1

I have a directory tree where some of the directories have spaces in the names:

top
|-- subdir 1
    |-- subdir a
        |-- file1.csv
        |-- file2.csv
    |-- subdir b
        |-- file1.csv
    |-- subdir c
        |-- file3.csv

I want to write a grep command to recursively find text in the directory structure, but the output has to be sorted according to the timestamp of the files. The closes I've gotten is this:

find . -name *.csv | sort | xargs grep "some text" -0

The problem is that the spaces are throwing off grep and you get results like

grep: ./subdir: No such file or directory
grep: 1: No such file or directory

It's interpreting subdir 1 as two separate directories, subdir and 1. How can I do this?

1 Answers1

1

Yes, these spaces are the problem.

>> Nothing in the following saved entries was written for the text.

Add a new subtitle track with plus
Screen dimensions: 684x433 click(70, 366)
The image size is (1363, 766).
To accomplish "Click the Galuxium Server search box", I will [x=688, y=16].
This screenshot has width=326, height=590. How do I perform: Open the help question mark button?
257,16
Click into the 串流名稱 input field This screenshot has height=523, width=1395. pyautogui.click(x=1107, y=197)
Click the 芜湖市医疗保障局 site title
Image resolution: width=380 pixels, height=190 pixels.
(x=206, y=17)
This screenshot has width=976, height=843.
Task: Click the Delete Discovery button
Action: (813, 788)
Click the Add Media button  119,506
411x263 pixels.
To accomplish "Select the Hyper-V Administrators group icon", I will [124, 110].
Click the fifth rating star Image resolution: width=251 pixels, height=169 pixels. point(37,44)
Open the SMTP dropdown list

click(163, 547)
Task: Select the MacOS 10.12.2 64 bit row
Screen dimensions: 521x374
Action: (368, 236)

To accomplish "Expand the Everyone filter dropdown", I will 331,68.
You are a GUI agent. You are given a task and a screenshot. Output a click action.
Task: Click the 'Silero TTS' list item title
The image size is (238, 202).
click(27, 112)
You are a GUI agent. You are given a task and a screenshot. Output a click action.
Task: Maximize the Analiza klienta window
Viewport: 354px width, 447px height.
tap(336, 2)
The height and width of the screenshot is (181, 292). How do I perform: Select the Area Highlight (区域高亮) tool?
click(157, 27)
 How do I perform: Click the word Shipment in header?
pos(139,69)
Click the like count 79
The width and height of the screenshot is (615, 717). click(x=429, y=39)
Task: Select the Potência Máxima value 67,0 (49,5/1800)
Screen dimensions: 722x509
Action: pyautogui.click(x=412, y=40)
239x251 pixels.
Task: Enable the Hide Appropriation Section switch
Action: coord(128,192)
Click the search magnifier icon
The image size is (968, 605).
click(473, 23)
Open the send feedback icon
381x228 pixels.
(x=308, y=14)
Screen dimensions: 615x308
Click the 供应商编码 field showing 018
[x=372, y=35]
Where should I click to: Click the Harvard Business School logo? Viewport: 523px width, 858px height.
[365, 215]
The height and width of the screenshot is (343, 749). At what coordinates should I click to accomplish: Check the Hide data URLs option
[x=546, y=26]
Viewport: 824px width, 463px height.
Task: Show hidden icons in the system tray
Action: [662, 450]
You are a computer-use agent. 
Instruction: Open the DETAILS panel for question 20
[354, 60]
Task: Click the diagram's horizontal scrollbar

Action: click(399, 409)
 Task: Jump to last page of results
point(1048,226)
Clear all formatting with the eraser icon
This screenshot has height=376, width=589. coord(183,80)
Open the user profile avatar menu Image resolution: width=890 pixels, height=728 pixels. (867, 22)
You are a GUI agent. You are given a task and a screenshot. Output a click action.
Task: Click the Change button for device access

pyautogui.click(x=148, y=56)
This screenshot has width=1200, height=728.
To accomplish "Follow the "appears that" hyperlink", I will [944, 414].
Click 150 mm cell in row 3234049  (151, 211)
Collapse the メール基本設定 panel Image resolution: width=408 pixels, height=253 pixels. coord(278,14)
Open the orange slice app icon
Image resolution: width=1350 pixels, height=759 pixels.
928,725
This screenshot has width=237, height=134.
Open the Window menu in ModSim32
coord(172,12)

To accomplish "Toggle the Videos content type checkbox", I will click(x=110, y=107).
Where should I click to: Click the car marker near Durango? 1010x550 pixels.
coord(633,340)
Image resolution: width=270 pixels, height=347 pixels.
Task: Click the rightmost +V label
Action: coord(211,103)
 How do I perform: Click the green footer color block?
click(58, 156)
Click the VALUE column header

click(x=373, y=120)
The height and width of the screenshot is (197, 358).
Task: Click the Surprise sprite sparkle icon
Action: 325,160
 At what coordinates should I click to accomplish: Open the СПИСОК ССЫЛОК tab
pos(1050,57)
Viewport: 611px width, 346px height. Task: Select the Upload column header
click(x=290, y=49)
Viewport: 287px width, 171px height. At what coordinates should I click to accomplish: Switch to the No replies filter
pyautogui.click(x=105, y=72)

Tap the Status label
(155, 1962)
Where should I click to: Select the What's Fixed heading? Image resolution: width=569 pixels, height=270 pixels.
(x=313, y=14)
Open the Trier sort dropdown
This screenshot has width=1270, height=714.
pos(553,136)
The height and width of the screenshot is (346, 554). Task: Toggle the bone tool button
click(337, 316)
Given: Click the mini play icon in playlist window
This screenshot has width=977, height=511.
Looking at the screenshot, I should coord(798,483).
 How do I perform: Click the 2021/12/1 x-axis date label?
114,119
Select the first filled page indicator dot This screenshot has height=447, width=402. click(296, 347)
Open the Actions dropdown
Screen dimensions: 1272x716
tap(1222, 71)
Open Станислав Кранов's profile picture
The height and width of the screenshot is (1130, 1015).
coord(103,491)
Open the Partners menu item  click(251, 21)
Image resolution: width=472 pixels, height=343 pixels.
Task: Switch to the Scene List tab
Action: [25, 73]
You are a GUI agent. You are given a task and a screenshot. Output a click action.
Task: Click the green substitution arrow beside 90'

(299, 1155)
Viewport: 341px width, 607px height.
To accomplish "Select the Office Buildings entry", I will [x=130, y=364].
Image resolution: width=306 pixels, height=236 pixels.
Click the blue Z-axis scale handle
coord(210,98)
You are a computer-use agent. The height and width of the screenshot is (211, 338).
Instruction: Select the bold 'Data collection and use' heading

If the tools you use can work with null-terminated strings, this is the way:

find . -name "*.csv" -print0 | sort -z | xargs -0 grep "some text"

This approach should also work in your case:

find . -name "*.csv" | sort | xargs -I {} grep "some text" {}

Notes:

  • I don't know how this sort makes "the output sorted according to the timestamp of the files". I'm just debugging your command.
  • You need to quote *.csv like I did to avoid this scenario.